About Magnetic Isolation and Concentration cryo-electron microscopy:
- It helps researchers to study samples 100 times more dilute than before.
- It is a technique enabling direct structural analysis of targets captured on magnetic beads, thereby reducing the targets’ concentration requirement to <0.0005 mg/mL.
- Working:
- It uses magnetic beads (50-nm size beads) to hold molecules in place.
- This greatly reduces the amount of protein needed in the initial sample.
- A refined analysis method called Duplicated Selection To Exclude Rubbish (DuSTER) was designed in parallel to help capture the structure of smaller molecules.
- MagIC-cryo-EM and DuSTER will allow scientists to use cryo-EM to examine the structure of proteins which are smaller, challenging to isolate or present in minute quantities inside cells.
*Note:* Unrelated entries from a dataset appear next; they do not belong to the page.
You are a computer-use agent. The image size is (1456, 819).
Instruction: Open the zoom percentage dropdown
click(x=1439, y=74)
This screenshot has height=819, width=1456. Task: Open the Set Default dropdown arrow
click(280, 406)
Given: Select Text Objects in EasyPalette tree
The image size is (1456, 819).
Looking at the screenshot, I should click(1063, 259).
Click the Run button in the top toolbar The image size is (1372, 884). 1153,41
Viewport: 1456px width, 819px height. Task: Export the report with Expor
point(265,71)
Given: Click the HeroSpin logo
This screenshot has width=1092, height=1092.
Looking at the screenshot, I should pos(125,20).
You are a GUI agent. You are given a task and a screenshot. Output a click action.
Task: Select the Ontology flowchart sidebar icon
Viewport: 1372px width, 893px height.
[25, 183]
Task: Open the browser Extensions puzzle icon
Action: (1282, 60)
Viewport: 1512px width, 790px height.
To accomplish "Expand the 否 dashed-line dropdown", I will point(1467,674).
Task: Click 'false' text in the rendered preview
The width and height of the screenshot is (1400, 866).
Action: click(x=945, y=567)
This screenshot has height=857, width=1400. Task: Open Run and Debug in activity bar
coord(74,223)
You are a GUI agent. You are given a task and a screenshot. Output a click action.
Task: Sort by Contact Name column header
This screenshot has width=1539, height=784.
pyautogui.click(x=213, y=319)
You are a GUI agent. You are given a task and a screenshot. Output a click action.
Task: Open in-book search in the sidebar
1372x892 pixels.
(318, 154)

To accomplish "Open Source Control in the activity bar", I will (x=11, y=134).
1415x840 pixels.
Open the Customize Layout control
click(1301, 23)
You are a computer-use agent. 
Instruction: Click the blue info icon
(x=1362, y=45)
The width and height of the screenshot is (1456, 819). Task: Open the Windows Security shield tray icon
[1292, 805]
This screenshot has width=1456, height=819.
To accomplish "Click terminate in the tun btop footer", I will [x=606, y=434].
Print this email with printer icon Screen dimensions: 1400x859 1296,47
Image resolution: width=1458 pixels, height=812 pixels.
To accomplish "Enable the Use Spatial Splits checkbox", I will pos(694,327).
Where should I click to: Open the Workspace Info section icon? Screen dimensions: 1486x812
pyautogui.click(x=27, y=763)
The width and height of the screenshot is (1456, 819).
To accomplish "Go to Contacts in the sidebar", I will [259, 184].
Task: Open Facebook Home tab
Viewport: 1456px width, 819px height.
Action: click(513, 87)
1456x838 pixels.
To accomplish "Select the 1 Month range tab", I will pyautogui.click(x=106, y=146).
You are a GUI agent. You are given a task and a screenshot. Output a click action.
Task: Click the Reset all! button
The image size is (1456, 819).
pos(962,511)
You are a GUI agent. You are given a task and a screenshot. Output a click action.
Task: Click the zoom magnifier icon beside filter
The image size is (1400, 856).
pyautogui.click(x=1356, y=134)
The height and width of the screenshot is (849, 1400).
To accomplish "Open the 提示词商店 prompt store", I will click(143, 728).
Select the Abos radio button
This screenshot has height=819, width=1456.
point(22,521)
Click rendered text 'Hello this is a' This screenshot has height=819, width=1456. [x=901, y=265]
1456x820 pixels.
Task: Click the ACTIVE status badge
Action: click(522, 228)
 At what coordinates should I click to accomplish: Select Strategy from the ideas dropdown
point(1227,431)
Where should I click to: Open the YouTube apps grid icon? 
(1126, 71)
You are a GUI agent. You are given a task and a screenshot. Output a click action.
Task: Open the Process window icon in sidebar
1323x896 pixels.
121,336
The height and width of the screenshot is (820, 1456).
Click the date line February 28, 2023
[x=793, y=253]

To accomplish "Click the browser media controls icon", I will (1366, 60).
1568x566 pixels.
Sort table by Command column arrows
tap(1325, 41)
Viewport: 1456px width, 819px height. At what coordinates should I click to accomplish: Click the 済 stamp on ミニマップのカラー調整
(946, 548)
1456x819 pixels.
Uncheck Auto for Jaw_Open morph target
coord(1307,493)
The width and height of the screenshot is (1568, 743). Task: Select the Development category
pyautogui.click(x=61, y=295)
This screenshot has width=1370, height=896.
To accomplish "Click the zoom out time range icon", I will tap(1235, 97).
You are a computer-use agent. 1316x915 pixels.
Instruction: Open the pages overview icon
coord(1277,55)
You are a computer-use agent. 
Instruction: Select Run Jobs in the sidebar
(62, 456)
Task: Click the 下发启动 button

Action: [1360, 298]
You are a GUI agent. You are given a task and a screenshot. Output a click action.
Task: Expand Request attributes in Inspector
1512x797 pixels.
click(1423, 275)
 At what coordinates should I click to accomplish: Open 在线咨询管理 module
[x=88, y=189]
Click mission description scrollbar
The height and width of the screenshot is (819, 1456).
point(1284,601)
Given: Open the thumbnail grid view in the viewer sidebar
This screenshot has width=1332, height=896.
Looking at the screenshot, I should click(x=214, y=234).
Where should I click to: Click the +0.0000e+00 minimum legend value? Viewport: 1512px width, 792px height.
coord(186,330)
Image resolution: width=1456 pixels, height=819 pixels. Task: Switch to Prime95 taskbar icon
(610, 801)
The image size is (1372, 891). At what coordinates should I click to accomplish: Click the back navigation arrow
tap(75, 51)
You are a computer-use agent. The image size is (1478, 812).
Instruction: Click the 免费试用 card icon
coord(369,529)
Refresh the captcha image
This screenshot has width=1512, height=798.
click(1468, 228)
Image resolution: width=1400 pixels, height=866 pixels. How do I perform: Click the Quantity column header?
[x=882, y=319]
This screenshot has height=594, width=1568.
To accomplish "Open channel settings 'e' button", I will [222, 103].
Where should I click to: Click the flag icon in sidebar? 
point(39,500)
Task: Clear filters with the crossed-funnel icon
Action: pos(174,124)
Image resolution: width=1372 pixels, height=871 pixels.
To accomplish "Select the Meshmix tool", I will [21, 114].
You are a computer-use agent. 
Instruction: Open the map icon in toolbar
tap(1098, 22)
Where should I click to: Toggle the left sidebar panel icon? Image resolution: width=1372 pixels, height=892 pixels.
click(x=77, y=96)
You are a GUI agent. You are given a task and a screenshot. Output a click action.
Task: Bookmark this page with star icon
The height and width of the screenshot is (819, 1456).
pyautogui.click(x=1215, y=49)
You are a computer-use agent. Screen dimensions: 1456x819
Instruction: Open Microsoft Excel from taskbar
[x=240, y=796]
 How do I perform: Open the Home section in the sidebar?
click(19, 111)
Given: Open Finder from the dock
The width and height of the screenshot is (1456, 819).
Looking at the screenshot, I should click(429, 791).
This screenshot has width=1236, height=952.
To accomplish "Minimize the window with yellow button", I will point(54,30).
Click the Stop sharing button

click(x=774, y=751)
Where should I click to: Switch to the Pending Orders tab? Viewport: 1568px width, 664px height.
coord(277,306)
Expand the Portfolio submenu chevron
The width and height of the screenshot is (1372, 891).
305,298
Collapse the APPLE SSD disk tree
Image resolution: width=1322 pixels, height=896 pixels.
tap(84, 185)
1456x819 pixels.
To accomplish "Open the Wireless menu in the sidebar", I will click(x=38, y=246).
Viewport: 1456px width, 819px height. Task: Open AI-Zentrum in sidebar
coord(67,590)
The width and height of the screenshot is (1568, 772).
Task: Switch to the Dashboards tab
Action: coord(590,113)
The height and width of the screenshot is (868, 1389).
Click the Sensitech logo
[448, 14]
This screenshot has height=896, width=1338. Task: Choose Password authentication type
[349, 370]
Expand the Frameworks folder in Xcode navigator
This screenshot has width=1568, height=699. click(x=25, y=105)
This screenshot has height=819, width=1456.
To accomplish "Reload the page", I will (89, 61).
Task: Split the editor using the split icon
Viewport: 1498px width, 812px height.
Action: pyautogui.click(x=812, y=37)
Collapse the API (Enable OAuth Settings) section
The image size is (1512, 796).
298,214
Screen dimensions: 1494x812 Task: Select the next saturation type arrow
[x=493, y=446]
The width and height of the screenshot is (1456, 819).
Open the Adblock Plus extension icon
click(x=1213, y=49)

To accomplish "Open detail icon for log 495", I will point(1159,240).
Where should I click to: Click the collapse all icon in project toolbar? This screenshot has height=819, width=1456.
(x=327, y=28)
- Application: The knowledge gained from these findings could help us better understand a wide range of biological processes.
Key Facts about Cryo-electron microscopy (cryo-EM)
- It is a technique that allows researchers to directly visualize proteins.
- The approach first requires flash-freezing a sample at extremely low temperatures and then sending a beam of electrons through the specimen from several angles.
- The resulting series of two-dimensional images are analysed using advanced algorithms to construct a final three-dimensional protein model.
- Limitations: Despite its power, cryo-EM also has limitations, including requiring very large quantities of protein in the initial sample. The algorithms currently available for Cryo-EM analyses also struggle to determine the structure of smaller molecules.